"Jack Strong", bo taki tytuł nosi produkcja, wejdzie do kin 7 lutego 2014 roku. Reżyserem filmu jest Władysław Pasikowski, autor m.in. "Psów", "Krolla", "Pokłosia", czy "Operacji Samum". W roli pułkownika zobaczymy Marcina Dorocińskiego.
Postać pułkownika Kuklińskiego do dzisiaj budzi kontrowersje i rozgrzewa spory historyków, wojskowych, publicystów, a nawet zwykłych ludzi. Jedni traktują go jako bohatera z okresu zimnej wojny, który być może zapobiegł wybuchowi III wojny światowej, inni jak zwykłego zdrajcę.

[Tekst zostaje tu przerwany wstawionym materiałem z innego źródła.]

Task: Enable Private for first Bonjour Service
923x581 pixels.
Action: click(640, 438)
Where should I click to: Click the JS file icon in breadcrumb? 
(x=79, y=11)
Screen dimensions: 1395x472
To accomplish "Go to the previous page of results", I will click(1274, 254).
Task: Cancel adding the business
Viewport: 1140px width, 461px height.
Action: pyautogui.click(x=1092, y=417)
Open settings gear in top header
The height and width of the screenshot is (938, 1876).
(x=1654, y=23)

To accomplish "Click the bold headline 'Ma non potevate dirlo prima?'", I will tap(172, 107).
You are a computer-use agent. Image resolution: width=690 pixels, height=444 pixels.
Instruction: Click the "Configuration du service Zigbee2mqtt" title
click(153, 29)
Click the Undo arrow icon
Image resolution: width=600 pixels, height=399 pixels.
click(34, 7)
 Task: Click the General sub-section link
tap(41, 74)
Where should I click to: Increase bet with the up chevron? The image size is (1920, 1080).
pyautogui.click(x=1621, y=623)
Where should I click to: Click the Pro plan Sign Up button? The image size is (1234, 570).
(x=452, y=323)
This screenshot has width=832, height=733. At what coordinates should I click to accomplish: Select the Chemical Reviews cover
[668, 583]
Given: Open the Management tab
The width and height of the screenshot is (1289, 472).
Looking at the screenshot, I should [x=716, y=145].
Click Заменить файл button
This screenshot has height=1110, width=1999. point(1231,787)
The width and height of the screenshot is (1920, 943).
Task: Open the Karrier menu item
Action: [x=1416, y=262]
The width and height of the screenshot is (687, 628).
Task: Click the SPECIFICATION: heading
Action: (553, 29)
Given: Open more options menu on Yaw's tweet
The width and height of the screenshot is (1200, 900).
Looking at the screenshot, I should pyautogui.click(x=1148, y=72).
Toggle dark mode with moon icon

ZOBACZ: Sami oceńcie, kim był płk Kukliński
Wiadomo, że w latach 1971-1981 przekazał agentom CIA wiele poufnych informacji, ponad 40 tys. stron dokumentów. Miały one dotyczyć ewentualnego ataku nuklearnego ze strony ZSRR, planowanego w Polsce stanu wojennego, danych technicznych radzieckich czołgów, a także rozmieszczenia na terenie Polski i NRD sowieckich rakiet przeciwlotniczych.
W obawie przed dekonspiracją, Kukliński wraz z żoną uciekł z Polski w 1981 roku, niedługo przed wprowadzeniem stanu wojennego. Dzięki pomocy CIA udało mu się przedostać do USA. Trzy lata później sąd w Warszawie zaocznie skazał go na śmierć. Wyrok został uchylony dopiero w 1995 roku, ale sprawa jego współpracy z amerykańskimi agentami nie została zakończona. Śledztwo umorzono w 1997 roku.